Leverage Critical Customer Data With Turnkey System, Best Practices
I’ve been writing recently there is no connection between a casino’s guest satisfaction and its future growth. I’ve been recommending that casinos forget about guest satisfaction surveys and that they encourage employees to concentrate on creating more advocates — guests who are so amazingly happy with their gaming experience they would be willing to risk their reputation and act as advocates for a property by spreading positive word-of-mouth advertising of their own free will.
This is important because guest advocates are highly likely to return to play again (repeat business) and generate new business through the positive word they spread about the casino. All casino employees from executives to blackjack dealers to restaurant chefs should work hard to make this happen.
Why should casino employees care if their customers are advocates? I assure you, advocates will tip and that means more money in employees’ pockets. Think job retention, too. General Motors and Ford Motor Company announced in January that they will lay off tens of thousands of employees. Those struggling auto manufacturers have no advocates for their vehicles!
I recently had the shock of my life when I learned that a major U.S.-based global corporation has created an index that shows the degree to which it has customer advocates but that it is doing nothing with the data. It’s wonderful that the company has this index because it can be a tool for planning and managing the corporation’s future growth. The higher the index, the more advocates the company has and the more successful it will be. What’s appalling is that management is sitting on the data.
Lest you think this is no big deal, let’s put this corporation into perspective. I won’t identify the company but I will note that one major business magazine has named this corporation the No. 1 most globally admired company and America’s second most admired company. Another respected business magazine has named it the fourth most valuable brand worldwide. This company is a household name that offers everything from consumer products to financial services.
The fact that such a successful company is aware of the importance of advocates is significant. It is equally significant that one of its division managers told me in a telephone conversation that the company doesn’t have a system in place to leverage the advocate data – i.e., to use the information to create more growth. That’s how the index can become a management tool.
Having brought guest advocacy to your attention, it’s now time to take things to the next level. The key word here is “system.” It’s not enough that a casino have advocates and a way to measure them. It must put its measurement data into action with a turnkey system.

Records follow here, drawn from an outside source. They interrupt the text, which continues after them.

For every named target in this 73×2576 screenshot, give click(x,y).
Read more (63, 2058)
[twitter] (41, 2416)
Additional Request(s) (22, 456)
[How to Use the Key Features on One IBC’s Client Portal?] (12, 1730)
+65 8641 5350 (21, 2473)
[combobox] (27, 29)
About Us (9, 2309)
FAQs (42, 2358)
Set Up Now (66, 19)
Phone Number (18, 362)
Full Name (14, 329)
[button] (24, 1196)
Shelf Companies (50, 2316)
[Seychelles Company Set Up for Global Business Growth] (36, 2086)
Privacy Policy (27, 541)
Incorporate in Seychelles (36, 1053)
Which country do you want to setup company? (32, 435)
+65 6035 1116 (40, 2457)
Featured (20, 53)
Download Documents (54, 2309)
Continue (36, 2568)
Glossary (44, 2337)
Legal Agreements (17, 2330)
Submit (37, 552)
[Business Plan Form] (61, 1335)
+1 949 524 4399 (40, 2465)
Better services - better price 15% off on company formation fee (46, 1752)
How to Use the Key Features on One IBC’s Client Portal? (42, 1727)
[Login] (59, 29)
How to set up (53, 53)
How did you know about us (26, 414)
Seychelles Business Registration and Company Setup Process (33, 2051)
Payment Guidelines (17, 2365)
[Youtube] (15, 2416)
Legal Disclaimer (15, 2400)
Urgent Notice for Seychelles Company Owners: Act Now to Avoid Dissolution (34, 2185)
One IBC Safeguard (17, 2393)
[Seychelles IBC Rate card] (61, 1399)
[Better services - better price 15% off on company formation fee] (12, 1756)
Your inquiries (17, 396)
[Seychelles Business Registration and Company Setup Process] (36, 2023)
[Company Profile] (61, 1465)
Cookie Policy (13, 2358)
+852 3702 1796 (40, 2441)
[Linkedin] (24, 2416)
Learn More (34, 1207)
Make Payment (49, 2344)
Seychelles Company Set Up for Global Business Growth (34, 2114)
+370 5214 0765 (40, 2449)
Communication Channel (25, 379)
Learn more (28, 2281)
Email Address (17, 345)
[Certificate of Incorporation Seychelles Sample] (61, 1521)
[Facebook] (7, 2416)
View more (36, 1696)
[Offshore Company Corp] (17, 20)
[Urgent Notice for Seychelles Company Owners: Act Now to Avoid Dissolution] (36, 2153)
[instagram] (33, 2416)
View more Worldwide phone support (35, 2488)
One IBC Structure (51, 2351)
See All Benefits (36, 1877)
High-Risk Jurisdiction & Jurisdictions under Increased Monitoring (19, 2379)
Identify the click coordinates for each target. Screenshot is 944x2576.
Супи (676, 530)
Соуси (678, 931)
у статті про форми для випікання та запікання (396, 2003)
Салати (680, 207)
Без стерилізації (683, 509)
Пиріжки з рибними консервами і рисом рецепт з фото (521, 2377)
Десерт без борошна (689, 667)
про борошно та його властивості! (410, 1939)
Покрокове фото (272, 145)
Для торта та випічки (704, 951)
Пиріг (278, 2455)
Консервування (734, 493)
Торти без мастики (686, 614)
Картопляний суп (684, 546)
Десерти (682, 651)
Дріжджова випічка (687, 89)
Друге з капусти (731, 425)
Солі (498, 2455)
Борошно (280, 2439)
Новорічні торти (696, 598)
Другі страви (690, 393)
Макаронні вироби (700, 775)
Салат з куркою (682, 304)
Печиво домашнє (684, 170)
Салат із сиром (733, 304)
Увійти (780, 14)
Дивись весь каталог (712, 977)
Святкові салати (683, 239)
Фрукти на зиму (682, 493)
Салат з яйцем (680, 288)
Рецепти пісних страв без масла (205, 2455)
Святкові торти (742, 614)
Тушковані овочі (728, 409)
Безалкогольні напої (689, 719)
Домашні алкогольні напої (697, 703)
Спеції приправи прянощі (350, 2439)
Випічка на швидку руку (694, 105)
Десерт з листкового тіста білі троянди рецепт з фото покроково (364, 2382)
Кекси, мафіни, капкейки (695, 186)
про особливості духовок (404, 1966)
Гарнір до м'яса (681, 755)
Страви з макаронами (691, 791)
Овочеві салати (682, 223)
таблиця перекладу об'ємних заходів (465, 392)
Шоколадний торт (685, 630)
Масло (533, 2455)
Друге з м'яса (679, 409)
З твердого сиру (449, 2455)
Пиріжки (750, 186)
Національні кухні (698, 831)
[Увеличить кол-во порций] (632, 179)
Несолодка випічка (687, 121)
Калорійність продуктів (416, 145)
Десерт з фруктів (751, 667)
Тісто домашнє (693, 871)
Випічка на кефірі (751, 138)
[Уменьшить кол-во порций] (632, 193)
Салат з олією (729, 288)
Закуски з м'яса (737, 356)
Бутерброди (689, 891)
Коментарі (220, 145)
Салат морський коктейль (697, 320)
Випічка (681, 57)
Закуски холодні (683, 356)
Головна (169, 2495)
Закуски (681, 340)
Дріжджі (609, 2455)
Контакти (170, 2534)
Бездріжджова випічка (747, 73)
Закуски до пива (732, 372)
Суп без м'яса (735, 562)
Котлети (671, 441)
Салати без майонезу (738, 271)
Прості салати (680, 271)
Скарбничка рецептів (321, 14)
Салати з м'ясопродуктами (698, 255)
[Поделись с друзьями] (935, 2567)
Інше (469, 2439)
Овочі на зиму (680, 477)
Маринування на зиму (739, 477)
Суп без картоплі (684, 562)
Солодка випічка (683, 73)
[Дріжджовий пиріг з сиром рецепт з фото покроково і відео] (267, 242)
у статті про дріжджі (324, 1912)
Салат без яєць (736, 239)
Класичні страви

It all starts with management’s willingness to do this in the first place. That is followed by measurement of the one thing that matters most — advocates. But it’s not likely the casino will know how to use that advocate data to generate future growth. Therefore, it must have a system in place to gather the data, put the data into action, make people accountable for leveraging it and keep the process rolling forward smoothly.
Successful companies implement best practices internally to make great things happen and casinos will need to do the same within this system:
- Management must act as leaders to create a culture that clearly demonstrates how important guest advocates are.
- A formal program must be in place and it must be monitored.
- Goals must be set and met.
- Everyone must work together as a team.
- Employees are critical to providing the kind of customer service that turns guests into advocates. Incentive, reward and recognition programs will be needed to spur them on.
- Progress will occur only with action planning.
- I guarantee internal improvements will be required to create more advocates. Those improvements must be identified and implemented.
- Finally, employees will want to know how things are progressing, so give them closure by keeping them informed. As part of the system, guests should be asked how the casino can be a better place to play. Give guests closure, too, by letting them know how their input was used.
What I learned from that division manager shows that even the most successful enterprise can stumble. Still, I simply can’t believe that such a highly regarded corporation would have a crucial piece of data in hand and let it gather dust on the shelf. That’s a mistake – a mistake that serves as an example for casinos and their employees.